Physician-Patient E-mail Improves Quality, Study Finds
Some doctors have been reluctant to communicate with patients via e–mail, in part because of reimbursement and medical liability concerns. But a new study in Health Affairs provides a compelling case for opening up the inbox to patients: It may improve the quality of care.
Researchers at Kaiser Permanente followed 35,423 patients with diabetes, hypertension, or both, over a two–month period. Those that used e–mail to communicate with their doctors saw a statistically significant improvement in measures from the Healthcare Effectiveness Data and Information Set, a group of performance measures used by the managed care industry.
E–mailing physicians helped improve “control measures” for chronic conditions in particular, says Yvonne Zhou, PhD, director of analytics, evaluation, and knowledge management with Kaiser Permanente. Glycemic control, cholesterol levels, and blood pressure screening measures were 2–6.5 percentage points higher for patients who had e–mail access to a physician.
“Many chronic condition patients really need to have ongoing communication with physicians, especially for control measures like glycemic control and LDL control,” she says. Frequent communication makes it easier to closely monitor and adjust medication levels and quickly react to changes in health, she explains. “These are the big improvement areas for using e–mail.”
The study was a follow–up to previous research Zhou conducted, which found that e–mail communication could reduce the need for office visits by up to 10% and reduce the telephone calls to a practice by 14%.
Despite the administrative and quality benefits of e–mail communication with patients, not all physicians are ready to adopt it in today’s fee–for–service environment. Some argue that e–mail consultations should be reimbursed because they are like a virtual office visit. Others are concerned that delays in responses or information provided in e–mails could increase liability risks.

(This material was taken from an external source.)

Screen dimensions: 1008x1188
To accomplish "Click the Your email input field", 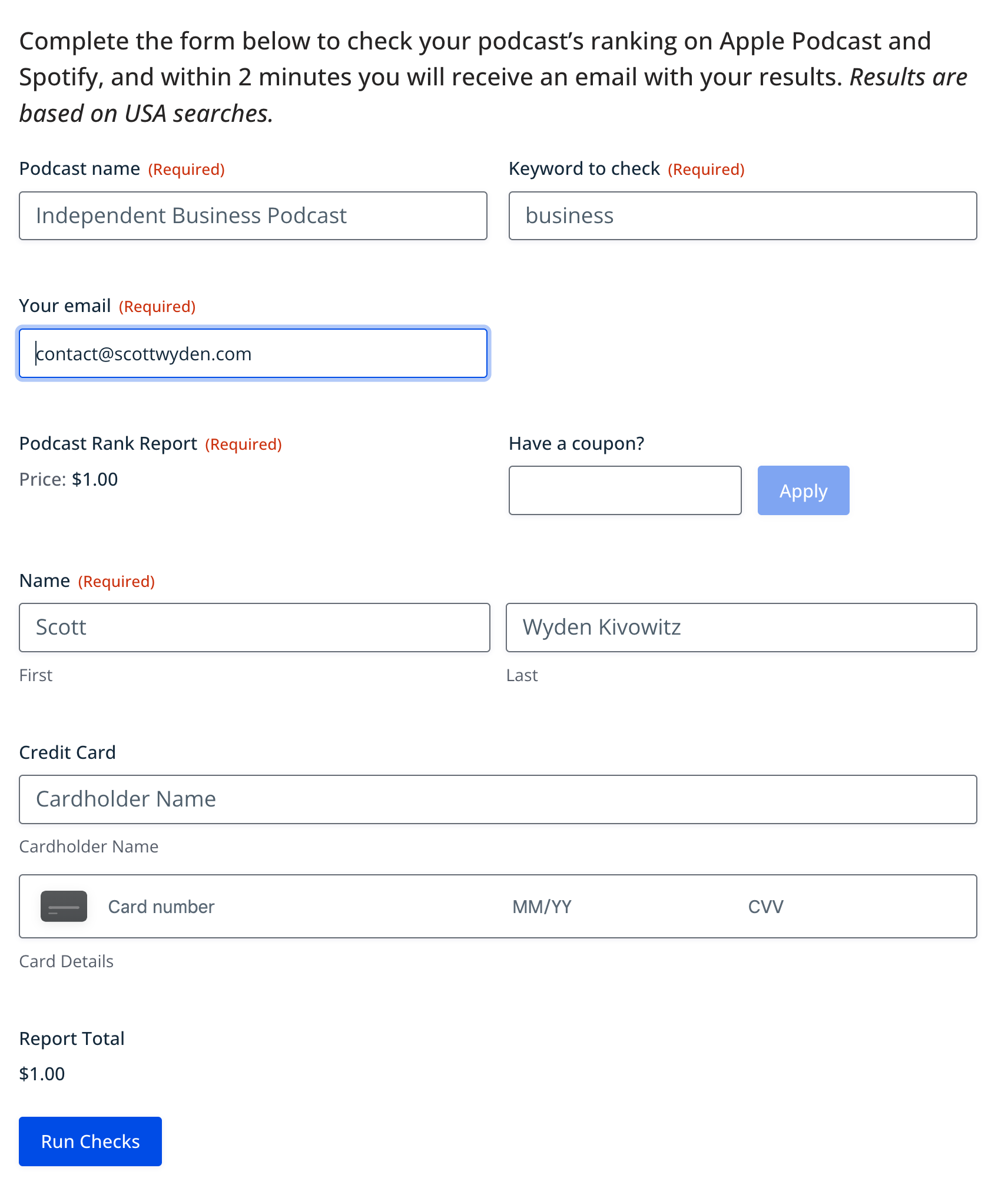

But potential payment reforms could change the incentives for e–mail use, says Zhou. If Medicare can transition to a performance–based payment system, instead of one based on procedures, then physicians will be able to focus more on patient outcomes instead of individual procedures and visits. “From that perspective, it will probably encourage more doctors to use e–mail, because ... [e–mailing] improves the performance of quality measures,” Zhou adds.
Kaiser had a capitation arrangement with the physicians who participated in the study, so they weren’t operating under the same financial incentives as many doctors.
Even without an overhaul of the reimbursement system, physician–patient e–mail will likely become more common and necessary. Nearly 40% of physicians communicated with patients online in 2009, according to a survey, up from just 25% in 2006. Zhou and her colleagues noted that secure physician–patient e–mail was one of the objectives of the HITECH Act, which provides incentives for electronic health record adoption. And e–mail may be a key tool for reducing readmissions, which has been a goal of recent reform efforts.
“Follow–up e–mails after patients get discharged are really important,” Zhou says. “They can help patients cope with some of the conditions when they get home, which may also reduce readmission rates.”